For me, showing the world that I only need one bike is kind of pointless. The world already knows, and I have enough space for a spare bike or two.

Since we've had early snow, I've been able to take the bike on a few shakedown rides. I will probably conclude that gears are a good thing. The main issue is that if I stand on the pedals, I lose traction on my rear wheel. It's a single speed right now. I have a 3 speed coaster hub, and maybe Santa will bring me spokes and a rim.

Everybody's climate and winter road conditions are different, so there's no one-size-fits-all solution to winter cycling. Madison salts the streets pretty heavily. Even when the streets are dry, a salt dust gets churned up, that sticks to bikes.
I get plenty of snow. We`ve already had over 13 inches and it`s only Mid-November.

The city is good on plowing and salting. So a few days after a heavy snow the streets are very rideable. But , they are white with salt.

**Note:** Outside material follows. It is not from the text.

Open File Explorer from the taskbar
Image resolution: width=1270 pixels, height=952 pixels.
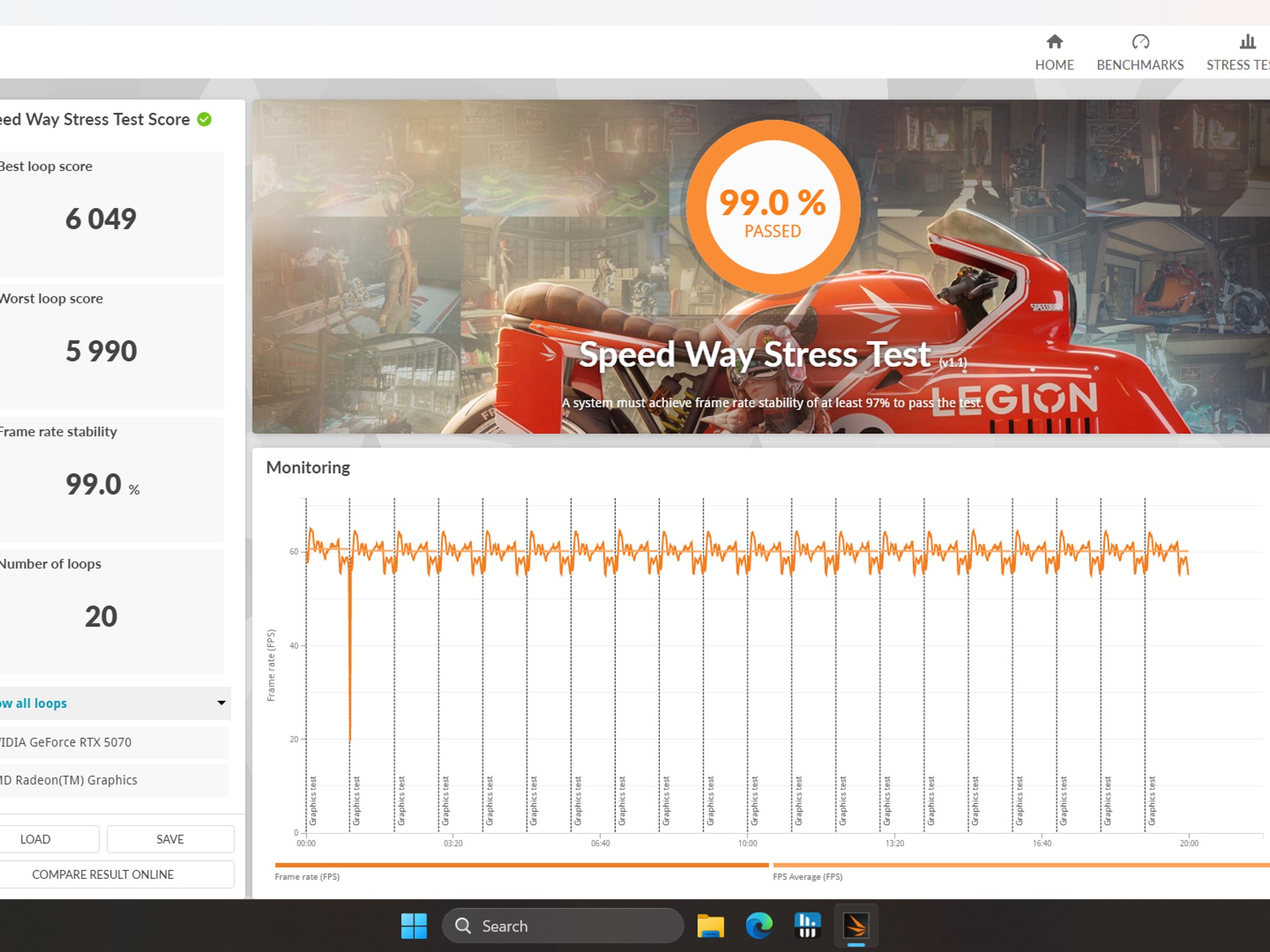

I have two nice parks near by. One about two miles away, and another about 4-5 miles away. They are fairly big with a both having a lagoon and wooded area. They plow the paths in the parks but do not salt. So I like to ride in those parks. I make a large figure 8 in both parks, going around the lagoon, and through the woods. I get plenty of "pucker" moments hitting some icy stretches though. Even more so riding the Schwinn Passage with those narrow tires. But, it adds some excitement to rides.